Originally Posted by rhaikh
Originally Posted by Derid
Using random dubmfucks on twitter means your own discourse has fallen to the level of random twitter dumbfuckery


Well he is a dumbfuck, but not really random.

https://en.wikipedia.org/wiki/Jason_Kessler


Originally Posted by Derid
I would dig up some "Stalin did nothing wrong" tweets from your fellow socialists


That is essentially what the OP in this thread is doing - Part 1 of my point with this link. Part 2 backing up my previous claims about the IDW leading to the alt-right.




I think the overarching point here, is were it not for twitter giving a platform, no one would even know about the guy. His rantings, as well as the stalin did nothing wrong and many other crowds would have an audience the size of their sleepy neighborhood tavern.

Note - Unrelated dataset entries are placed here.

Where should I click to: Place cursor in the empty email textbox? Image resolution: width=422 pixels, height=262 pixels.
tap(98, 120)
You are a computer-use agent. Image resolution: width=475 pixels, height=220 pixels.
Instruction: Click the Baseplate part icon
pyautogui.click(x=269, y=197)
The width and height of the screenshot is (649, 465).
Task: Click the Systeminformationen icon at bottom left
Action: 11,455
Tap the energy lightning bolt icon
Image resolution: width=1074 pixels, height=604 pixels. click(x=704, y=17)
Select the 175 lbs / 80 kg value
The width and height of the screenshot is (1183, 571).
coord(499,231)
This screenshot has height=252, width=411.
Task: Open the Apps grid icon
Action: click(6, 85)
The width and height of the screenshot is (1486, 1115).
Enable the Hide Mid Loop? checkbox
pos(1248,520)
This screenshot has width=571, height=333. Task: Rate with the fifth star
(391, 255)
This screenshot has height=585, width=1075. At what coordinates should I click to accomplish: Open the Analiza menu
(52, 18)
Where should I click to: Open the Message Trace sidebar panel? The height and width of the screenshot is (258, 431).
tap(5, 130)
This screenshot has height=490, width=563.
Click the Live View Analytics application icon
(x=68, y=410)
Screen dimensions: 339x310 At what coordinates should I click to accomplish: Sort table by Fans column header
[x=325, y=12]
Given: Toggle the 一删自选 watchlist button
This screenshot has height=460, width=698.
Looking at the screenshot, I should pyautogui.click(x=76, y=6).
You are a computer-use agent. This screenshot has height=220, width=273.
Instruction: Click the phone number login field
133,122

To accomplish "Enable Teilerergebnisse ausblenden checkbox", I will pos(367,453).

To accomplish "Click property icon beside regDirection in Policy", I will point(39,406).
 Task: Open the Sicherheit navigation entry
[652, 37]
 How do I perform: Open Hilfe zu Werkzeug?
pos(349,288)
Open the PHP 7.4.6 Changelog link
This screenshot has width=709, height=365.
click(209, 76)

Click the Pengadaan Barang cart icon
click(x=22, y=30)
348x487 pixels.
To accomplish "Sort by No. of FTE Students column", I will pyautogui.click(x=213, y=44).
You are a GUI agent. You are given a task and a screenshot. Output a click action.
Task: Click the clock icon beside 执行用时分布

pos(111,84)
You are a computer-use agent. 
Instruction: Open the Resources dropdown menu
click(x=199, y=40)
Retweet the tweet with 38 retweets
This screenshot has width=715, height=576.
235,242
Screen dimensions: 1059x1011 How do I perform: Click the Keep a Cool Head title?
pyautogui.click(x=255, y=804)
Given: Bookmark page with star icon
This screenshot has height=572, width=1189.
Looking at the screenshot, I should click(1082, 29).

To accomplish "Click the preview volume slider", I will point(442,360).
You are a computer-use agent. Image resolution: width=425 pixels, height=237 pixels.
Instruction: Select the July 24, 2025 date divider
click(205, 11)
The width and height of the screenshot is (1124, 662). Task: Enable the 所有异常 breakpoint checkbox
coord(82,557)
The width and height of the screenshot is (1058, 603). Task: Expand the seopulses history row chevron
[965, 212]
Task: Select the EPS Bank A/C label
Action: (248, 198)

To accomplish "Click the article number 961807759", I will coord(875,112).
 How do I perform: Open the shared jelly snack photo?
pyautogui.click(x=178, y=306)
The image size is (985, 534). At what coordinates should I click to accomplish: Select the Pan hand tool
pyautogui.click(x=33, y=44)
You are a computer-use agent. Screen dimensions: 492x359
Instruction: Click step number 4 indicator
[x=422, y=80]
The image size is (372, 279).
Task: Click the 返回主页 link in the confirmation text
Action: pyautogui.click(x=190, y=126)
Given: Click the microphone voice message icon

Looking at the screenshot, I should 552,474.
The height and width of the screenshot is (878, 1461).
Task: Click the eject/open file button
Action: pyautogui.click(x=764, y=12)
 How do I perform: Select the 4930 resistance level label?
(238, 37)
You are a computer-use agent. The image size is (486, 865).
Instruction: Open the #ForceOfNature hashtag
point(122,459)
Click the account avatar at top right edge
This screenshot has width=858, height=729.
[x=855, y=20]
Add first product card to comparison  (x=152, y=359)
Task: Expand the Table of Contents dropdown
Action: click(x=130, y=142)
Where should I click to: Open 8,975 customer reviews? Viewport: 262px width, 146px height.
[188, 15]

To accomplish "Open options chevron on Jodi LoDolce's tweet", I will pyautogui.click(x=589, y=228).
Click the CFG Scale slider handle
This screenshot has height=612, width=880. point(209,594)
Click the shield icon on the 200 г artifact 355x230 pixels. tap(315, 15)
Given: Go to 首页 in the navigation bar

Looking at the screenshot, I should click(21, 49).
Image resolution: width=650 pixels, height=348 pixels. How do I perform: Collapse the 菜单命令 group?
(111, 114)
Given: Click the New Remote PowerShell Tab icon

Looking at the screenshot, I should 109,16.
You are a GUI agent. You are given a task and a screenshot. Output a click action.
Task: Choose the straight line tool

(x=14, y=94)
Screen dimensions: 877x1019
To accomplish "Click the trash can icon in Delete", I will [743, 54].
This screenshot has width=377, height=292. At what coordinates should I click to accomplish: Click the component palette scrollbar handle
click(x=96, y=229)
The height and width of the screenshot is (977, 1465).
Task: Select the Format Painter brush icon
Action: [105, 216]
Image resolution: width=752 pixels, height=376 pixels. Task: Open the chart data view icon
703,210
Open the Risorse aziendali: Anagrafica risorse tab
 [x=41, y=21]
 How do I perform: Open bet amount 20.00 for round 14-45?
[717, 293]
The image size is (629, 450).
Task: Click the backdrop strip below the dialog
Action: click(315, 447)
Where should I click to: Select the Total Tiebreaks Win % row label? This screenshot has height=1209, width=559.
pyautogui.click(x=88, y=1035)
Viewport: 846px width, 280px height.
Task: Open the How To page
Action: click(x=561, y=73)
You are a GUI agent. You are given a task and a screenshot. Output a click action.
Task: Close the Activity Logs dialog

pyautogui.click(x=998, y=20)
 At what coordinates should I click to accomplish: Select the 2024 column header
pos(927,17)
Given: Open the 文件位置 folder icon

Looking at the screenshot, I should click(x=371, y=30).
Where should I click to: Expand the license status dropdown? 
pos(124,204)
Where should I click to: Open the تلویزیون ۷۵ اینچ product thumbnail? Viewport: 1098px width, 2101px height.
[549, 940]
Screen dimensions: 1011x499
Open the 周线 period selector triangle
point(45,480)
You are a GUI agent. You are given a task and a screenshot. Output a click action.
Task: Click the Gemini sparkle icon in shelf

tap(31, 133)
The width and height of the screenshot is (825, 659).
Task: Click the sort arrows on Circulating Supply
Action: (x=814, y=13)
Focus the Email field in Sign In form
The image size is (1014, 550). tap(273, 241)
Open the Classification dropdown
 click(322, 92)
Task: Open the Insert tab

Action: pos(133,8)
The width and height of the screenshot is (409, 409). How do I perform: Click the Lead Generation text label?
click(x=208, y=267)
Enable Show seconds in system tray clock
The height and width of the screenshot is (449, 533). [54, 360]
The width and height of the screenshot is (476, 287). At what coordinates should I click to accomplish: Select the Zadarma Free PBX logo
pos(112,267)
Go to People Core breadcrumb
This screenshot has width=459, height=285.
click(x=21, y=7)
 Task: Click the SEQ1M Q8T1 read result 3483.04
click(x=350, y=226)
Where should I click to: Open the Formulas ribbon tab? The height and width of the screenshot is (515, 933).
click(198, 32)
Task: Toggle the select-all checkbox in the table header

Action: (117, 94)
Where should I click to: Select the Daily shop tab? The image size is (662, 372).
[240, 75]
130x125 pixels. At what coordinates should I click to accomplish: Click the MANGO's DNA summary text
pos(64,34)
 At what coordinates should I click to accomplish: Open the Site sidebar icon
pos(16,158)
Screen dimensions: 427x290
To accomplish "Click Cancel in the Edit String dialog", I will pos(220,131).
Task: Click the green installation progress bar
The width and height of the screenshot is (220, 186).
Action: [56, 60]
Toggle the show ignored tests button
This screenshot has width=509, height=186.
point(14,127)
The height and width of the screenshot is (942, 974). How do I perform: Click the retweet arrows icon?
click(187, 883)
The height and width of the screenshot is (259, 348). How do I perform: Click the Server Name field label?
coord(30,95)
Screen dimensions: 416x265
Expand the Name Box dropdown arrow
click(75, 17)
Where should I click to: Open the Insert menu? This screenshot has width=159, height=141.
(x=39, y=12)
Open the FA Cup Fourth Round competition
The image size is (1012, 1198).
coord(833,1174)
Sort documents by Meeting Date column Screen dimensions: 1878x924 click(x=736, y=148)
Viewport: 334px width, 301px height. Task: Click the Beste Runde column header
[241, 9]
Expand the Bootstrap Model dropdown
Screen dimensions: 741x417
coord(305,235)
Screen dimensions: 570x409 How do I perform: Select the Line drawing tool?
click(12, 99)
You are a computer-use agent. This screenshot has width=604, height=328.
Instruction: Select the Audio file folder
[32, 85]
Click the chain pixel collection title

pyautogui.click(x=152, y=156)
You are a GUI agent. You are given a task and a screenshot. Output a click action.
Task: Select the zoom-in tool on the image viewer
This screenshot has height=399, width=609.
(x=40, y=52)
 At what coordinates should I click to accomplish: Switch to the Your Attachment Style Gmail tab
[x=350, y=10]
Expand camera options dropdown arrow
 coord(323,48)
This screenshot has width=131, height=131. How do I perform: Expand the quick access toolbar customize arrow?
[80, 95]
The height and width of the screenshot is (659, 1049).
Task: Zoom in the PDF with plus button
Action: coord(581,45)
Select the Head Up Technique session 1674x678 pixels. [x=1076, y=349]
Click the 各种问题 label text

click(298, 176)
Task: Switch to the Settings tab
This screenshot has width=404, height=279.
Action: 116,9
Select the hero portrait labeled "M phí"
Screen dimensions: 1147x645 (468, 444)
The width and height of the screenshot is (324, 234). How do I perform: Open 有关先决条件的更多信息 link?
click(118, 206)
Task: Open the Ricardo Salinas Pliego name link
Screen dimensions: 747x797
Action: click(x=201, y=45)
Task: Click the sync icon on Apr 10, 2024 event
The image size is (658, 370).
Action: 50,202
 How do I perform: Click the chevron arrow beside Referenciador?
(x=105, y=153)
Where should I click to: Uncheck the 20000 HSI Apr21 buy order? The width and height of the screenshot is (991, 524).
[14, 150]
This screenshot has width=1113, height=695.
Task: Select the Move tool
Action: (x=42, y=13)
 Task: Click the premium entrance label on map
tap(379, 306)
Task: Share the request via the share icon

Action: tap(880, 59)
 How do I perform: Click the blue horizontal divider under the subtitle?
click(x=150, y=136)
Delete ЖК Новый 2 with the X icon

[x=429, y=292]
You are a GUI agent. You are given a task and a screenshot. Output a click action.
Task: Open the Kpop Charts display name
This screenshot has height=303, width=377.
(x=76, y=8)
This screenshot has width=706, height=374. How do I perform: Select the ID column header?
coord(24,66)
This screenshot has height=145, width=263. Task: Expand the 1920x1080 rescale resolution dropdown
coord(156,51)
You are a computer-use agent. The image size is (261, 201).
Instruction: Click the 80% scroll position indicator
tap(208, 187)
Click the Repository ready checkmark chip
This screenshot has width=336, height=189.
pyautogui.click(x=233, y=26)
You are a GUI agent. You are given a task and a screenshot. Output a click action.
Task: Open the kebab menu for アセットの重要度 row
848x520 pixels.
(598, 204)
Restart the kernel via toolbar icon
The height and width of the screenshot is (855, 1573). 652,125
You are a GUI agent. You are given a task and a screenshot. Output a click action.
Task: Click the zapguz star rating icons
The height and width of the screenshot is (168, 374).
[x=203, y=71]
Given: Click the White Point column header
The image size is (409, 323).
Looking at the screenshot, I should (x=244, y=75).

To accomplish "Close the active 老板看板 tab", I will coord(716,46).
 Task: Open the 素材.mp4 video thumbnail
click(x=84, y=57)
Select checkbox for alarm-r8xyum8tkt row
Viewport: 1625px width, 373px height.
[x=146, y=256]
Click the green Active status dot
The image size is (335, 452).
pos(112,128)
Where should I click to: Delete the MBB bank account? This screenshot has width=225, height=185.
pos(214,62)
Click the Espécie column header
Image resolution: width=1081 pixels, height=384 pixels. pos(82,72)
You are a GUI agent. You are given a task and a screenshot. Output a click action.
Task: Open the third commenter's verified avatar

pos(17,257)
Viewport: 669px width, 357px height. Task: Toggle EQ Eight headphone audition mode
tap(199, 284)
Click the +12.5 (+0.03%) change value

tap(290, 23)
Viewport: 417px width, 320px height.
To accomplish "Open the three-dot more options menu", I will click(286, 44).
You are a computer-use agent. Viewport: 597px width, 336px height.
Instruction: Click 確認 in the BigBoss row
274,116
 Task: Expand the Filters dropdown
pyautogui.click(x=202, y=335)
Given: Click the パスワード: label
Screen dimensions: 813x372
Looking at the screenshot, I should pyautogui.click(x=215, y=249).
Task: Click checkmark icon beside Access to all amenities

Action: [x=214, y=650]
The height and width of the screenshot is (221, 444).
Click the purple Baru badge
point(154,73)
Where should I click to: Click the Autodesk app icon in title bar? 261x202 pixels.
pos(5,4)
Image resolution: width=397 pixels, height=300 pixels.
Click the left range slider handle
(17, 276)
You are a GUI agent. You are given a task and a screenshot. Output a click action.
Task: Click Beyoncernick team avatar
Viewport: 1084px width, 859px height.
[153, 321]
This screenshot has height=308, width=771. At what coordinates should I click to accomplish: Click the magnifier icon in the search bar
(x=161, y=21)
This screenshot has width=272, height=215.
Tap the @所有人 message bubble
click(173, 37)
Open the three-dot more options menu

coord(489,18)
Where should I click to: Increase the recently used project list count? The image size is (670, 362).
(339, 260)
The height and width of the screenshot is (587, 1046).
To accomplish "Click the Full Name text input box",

Incidentally, twitters purpose in these cases seems to be helping a couple people who agree connect and giving a few thousand random people someone to yell at. You say he isn't random, but the whole problem with things like twitter is any random person can get an audience and any troll can be fed as long as he sufficiently pushes peoples emotional buttons one way or another. 140 characters (or whatever the limit is) isn't a platform for studious discourse, its a stage for trolls - most of which we would all be better off not feeding, left, right, fascist, communist or otherwise.

The fact that a huge chunk of dumbfuckery from all sides seems to originate or revolve around twitterverse is not lost on me. If you got famous (or infamous) on twitter, and not because of a cute cat pic, its because you said something that triggered peoples emotions. The whole environment self selects for people who engage in the trolliest possible behavior.

I remain unconvinced that the guy is evidence of anything leading to anything though, other that the loudest demagogues and most intentionally offensive getting the most attention on antisocial media.


For who could be free when every other man's humour might domineer over him? - John Locke (2nd Treatise, sect 57)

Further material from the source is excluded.